Alkalinity (Randy’s Recipe):

I prefer to use generic baking soda that I buy in bulk from the grocery store and bake it myself for Recipe 1; however, many aquarium stores sell it already baked.  Use caution as you pour the baking soda as it can be quite irritating to the nostrils.  MSDS

Alkalinity Supplies

Alkalinity Supplies

  • 1 gallon RO/DI water
  • 2 ¼ cups baked food grade baking soda (tanks w/ low pH) OR 1 1/8 cups baking soda (tanks w/ high pH)
  • Measuring cup
  • Clean food grade funnel
  • Plastic 1 gallon mixing jug (optional)
  • Plastic 1 gallon storage jug
  1. If your tank’s pH is less than 8.3, then bake 2¼ on a pan at 300°F for one hour.  Otherwise, you can use 1 1/8 cups unbaked baking soda.
  2. Add half a gallon of RO/DI to the mixing container (or storage container).
  3. Carefully add the baking soda through the funnel into the mixing jug (or storage container).
  4. Cap the jug, and shake gently until the solution is fully mixed.
  5. Add the remaining RO/DI water and mix thoroughly.
  6. Pour the solution into the storage jug if you wish.
  7. Use the handy reef calculator on the right side of the page to determine how much to dose based on your testing.  Choose “Recipe 1” if you used the baked baking soda.  Choose “Recipe 2” if you used unbaked baking soda.

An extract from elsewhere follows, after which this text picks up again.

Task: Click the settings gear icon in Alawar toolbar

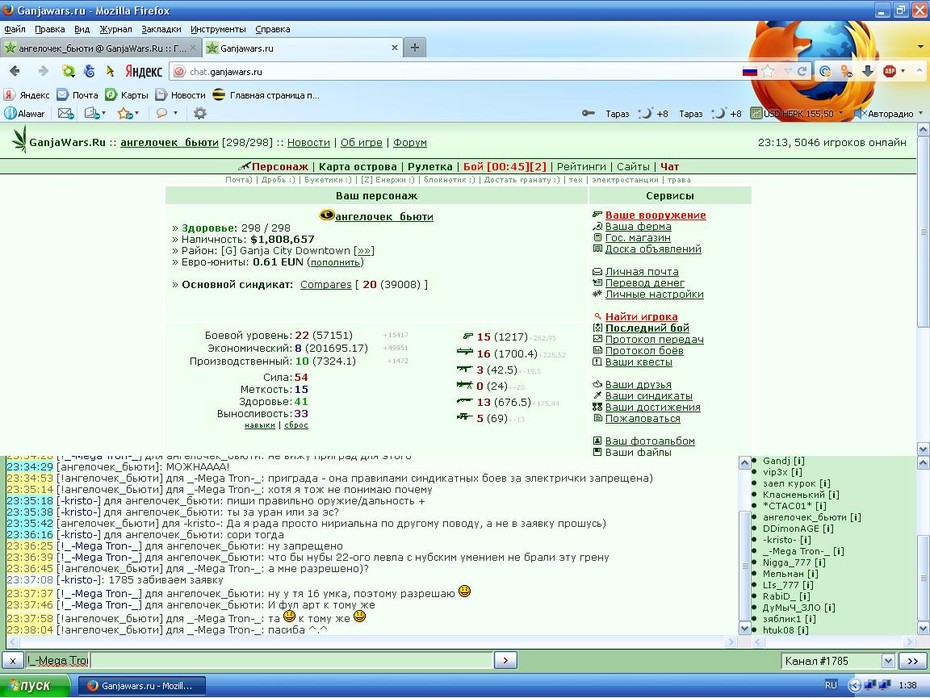Action: (x=200, y=113)
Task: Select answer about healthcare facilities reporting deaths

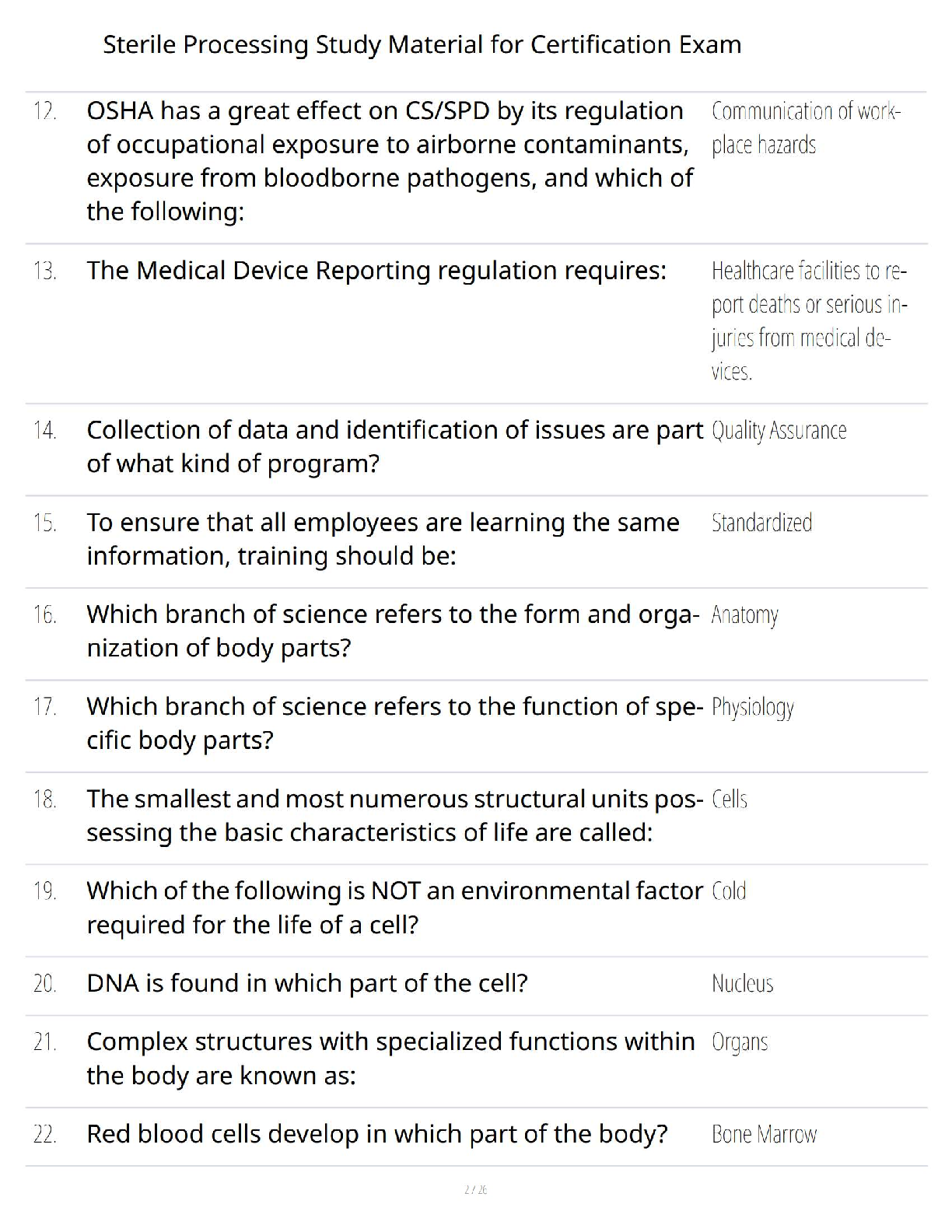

Magnesium (Randy’s Recipe):

I prefer to use the magnesium chloride and magnesium sulfate recipe as the calcium impurities in the solution mix with the sulfates to precipate out.  Using magnesium sulfate alone can cause a buildup of sulfur in the aquarium.  I use Epsom salts that I purchase in bulk from a grocery store for magnesium sulfate.  I also choose to use magnesium chloride from a pure source.  There are magnesium chloride deicers, but again, the purity of many of these is unknown.  Use extreme caution if you use a source with unknown purity.  MSDS for magnesium chloride.  MSDS for magnesium sulfate.

Magnesium Supplies

Magnesium Supplies

  • 1 gallon RO/DI water
  • (5 cups Magnesium Chloride AND 3 cups Magnesium Sulfate) OR (8 cups Magnesium Sulfate)
  • Measuring cup
  • Clean food grade funnel
  • Plastic 1 gallon mixing jug (optional)
  • Plastic 1 gallon storage jug
  1. Add about half a gallon of RO/DI water to the mixing jug (or storage jug).
  2. Add the magnesium through the funnel.
  3. Cap the jug and mix carefully.
  4. Add the remaining RO/DI water to the jug and mix again.
  5. Pour the solution into the storage jug if you wish.
  6. Use the handy reef calculator on the right side of the page to determine how much to dose based on your testing.

1 comment

1 ping

  1. Pierre

    Nice, just what I was looking for, I also bought potassium carbonate for my alk mixture.